[Data section]:

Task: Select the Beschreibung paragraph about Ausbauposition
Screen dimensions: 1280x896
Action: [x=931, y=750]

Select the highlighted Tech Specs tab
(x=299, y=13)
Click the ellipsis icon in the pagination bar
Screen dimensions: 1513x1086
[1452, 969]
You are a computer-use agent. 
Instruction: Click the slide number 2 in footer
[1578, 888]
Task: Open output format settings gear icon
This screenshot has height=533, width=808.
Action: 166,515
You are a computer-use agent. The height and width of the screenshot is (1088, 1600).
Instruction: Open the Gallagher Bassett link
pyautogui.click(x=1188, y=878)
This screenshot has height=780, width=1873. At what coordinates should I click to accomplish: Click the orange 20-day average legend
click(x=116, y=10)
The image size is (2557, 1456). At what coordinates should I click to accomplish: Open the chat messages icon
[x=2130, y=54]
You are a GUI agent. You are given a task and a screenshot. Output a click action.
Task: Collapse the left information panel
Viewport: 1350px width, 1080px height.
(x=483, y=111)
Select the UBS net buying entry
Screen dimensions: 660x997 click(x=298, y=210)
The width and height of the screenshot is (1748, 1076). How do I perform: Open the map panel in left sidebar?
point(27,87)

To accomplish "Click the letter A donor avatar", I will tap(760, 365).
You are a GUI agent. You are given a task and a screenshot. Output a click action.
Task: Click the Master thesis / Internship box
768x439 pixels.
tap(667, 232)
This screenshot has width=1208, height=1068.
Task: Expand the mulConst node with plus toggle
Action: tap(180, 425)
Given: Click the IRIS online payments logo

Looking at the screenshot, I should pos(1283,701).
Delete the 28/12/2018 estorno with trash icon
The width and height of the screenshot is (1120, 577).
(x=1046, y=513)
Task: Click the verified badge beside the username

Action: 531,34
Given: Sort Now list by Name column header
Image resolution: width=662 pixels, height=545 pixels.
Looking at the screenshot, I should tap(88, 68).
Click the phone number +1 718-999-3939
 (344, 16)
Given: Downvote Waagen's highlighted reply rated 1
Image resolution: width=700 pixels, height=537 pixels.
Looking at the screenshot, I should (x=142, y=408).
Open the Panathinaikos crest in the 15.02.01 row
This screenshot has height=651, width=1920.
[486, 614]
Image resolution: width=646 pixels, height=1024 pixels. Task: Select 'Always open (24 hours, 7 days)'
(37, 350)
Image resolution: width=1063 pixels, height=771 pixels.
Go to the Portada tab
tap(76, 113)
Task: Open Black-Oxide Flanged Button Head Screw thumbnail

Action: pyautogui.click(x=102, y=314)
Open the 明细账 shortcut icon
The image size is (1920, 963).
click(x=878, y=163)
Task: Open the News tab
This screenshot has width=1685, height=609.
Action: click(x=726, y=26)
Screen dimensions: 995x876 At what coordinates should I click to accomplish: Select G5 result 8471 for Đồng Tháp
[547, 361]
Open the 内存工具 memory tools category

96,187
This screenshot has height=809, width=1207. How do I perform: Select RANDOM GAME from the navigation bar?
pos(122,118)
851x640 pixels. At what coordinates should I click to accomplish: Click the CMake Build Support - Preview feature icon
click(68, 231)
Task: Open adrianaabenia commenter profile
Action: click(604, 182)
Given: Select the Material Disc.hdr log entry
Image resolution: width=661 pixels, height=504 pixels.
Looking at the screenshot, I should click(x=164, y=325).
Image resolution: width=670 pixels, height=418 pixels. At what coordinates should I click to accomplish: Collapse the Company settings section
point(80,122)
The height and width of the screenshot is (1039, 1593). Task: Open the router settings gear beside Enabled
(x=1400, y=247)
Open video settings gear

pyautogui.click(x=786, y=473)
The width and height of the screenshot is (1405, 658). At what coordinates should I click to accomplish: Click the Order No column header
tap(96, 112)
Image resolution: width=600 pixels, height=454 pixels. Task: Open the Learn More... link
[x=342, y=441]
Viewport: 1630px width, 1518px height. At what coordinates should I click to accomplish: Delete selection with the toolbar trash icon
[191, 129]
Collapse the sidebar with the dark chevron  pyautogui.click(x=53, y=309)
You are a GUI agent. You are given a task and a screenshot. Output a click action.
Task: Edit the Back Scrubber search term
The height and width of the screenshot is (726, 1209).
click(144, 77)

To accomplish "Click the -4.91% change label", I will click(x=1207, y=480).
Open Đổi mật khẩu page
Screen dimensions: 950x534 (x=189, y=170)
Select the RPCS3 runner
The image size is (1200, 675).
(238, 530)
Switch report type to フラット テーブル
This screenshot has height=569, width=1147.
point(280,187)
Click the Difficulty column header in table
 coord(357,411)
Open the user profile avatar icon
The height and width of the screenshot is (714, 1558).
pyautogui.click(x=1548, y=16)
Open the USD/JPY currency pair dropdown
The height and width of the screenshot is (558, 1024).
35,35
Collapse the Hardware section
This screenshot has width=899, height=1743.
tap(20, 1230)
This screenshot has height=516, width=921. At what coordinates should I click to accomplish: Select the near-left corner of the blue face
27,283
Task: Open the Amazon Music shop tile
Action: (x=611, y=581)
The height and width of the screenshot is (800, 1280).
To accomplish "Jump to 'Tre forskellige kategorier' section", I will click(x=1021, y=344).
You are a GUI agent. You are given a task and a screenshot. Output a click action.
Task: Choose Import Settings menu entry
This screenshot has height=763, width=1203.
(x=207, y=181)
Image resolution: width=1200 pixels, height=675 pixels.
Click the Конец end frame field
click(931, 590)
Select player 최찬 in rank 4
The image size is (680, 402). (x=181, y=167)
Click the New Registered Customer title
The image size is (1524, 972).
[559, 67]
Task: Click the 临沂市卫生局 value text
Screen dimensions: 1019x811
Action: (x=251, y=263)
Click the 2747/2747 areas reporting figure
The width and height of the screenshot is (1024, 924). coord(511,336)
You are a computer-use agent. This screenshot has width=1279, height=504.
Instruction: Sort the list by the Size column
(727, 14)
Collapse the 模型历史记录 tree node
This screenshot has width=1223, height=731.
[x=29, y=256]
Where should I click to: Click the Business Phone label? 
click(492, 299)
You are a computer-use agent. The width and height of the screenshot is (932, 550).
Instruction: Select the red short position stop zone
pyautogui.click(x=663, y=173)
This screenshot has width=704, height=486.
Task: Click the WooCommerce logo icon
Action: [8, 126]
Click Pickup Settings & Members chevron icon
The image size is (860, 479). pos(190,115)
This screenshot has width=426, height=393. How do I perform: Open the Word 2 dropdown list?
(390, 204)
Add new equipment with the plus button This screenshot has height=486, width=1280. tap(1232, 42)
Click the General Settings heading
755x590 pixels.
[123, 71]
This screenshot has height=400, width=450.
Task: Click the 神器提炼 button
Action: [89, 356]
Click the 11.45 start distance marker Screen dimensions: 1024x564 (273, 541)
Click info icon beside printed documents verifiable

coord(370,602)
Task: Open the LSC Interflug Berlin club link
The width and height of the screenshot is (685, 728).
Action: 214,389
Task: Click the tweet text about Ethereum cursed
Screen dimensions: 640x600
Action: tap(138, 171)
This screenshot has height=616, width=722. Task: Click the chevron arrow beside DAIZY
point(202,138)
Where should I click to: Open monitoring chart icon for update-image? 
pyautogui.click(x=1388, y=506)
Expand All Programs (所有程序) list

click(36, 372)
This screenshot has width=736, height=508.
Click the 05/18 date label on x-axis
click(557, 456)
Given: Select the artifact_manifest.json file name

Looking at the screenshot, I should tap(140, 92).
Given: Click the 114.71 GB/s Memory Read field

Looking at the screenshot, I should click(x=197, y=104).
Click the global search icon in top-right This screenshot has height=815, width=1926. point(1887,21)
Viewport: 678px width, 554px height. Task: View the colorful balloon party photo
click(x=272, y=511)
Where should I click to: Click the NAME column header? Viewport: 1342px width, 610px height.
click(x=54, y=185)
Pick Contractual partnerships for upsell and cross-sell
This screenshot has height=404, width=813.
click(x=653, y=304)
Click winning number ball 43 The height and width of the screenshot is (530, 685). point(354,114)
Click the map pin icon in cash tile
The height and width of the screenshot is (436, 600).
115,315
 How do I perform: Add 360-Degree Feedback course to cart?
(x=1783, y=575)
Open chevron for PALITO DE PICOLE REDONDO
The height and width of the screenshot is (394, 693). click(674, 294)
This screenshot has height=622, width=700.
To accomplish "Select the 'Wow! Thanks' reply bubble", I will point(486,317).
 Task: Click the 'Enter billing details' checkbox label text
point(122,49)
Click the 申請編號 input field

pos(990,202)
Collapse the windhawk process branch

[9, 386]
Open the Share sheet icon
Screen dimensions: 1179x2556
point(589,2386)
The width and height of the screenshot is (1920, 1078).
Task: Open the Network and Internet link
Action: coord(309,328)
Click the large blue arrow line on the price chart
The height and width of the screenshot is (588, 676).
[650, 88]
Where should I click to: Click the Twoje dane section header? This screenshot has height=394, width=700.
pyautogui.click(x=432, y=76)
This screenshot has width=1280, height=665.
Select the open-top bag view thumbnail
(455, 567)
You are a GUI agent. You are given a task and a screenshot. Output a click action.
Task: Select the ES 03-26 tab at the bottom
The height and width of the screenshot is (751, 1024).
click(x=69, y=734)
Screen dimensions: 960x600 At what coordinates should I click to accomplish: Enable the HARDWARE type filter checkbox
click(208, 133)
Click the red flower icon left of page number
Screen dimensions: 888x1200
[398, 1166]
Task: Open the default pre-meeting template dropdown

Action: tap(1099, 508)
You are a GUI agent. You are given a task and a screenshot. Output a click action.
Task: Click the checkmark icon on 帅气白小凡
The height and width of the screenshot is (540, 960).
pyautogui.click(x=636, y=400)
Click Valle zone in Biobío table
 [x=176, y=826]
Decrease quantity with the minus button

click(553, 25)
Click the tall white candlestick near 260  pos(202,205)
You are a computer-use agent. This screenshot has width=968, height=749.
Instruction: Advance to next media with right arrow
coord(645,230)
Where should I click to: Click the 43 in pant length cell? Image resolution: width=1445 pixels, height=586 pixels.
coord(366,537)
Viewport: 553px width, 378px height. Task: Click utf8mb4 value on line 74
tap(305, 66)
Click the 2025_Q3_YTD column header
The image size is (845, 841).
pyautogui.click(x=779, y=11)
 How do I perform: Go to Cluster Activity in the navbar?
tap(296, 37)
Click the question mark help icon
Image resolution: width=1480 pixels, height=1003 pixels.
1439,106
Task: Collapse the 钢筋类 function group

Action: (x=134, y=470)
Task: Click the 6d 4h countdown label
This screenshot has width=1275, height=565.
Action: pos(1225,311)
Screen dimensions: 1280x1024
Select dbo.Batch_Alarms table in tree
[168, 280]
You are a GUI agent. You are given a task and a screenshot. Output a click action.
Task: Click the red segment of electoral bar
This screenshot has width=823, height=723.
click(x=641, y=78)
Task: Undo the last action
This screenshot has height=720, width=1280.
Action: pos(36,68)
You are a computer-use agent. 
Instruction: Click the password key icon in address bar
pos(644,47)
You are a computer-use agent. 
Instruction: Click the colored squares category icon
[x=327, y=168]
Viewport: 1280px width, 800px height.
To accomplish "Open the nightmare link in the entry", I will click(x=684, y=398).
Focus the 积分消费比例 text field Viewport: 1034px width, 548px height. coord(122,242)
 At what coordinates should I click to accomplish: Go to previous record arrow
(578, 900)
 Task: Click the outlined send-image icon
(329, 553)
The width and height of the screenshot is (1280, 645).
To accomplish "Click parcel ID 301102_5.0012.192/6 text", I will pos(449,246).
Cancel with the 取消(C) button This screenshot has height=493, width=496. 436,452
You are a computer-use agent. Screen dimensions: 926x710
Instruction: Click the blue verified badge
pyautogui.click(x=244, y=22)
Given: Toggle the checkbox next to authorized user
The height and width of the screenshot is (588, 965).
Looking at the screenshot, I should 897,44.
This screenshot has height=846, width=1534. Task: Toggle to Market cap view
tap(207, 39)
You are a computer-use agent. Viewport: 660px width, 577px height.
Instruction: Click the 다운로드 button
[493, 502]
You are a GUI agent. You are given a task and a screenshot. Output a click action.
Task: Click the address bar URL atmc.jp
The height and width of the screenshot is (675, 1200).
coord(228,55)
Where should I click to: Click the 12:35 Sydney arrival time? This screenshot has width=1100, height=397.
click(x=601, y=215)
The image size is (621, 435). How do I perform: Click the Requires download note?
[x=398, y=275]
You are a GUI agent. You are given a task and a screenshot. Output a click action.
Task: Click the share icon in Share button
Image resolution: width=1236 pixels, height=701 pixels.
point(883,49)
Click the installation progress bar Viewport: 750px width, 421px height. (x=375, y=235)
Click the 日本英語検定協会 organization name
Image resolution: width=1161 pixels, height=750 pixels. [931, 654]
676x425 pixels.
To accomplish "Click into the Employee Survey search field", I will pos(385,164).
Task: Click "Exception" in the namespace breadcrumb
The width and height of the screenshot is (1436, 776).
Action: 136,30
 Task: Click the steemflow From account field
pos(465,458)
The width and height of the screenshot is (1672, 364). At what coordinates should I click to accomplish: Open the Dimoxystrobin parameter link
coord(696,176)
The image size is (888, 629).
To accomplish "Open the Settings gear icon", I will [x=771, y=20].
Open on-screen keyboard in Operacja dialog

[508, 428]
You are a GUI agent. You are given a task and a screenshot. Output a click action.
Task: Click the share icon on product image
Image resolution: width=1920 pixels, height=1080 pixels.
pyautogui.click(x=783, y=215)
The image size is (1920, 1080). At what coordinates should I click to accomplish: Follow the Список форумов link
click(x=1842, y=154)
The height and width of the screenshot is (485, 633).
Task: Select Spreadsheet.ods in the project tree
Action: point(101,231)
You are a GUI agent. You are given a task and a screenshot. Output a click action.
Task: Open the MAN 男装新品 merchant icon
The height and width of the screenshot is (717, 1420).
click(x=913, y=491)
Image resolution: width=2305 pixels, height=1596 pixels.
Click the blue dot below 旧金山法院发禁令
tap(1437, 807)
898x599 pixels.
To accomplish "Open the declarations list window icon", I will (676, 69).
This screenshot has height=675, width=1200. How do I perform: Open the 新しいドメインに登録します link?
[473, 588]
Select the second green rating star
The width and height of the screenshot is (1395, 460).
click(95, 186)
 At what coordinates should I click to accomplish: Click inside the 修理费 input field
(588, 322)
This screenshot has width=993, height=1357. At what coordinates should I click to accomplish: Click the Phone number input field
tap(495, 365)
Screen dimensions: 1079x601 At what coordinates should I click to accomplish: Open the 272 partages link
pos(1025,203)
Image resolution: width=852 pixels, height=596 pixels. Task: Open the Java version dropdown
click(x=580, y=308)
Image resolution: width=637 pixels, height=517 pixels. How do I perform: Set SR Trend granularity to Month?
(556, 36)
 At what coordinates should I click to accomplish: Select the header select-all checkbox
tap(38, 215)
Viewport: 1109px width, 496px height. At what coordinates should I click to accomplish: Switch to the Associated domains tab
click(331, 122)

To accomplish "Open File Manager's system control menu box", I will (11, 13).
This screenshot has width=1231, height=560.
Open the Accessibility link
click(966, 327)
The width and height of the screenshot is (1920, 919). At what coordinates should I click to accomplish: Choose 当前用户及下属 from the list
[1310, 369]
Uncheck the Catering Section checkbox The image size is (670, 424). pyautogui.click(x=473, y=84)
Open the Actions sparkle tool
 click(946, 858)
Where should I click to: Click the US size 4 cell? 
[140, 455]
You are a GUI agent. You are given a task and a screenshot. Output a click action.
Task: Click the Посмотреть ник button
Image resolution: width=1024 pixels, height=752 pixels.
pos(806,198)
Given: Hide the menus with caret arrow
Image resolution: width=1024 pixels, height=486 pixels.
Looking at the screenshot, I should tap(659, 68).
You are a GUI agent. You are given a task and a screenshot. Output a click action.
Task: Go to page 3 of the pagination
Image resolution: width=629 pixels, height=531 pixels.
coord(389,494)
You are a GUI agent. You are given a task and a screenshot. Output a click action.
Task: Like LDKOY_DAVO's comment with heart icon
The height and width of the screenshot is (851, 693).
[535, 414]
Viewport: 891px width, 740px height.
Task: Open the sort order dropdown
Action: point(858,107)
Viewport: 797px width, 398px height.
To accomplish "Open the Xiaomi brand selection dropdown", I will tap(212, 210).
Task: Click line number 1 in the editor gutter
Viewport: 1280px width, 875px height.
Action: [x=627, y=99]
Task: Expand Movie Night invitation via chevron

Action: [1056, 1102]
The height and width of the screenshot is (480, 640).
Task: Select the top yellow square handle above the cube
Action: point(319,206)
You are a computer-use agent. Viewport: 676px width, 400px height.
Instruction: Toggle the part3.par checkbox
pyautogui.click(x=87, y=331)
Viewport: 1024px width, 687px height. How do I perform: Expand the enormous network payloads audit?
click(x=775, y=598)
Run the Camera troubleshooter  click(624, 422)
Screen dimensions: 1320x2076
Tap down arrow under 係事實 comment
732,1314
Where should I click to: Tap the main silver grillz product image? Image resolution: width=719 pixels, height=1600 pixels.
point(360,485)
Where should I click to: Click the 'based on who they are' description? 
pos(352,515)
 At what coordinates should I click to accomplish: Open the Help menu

[Directions]: Copy exactly the stretch of data above from the line with "The height and width of the screenshot is (588, 965)." through the line with "You are a computer-use agent. Viewport: 660px", and omit all other lines.

[Solution]:
The height and width of the screenshot is (588, 965).
Looking at the screenshot, I should 897,44.
This screenshot has height=846, width=1534. Task: Toggle to Market cap view
tap(207, 39)
You are a computer-use agent. Viewport: 660px width, 577px height.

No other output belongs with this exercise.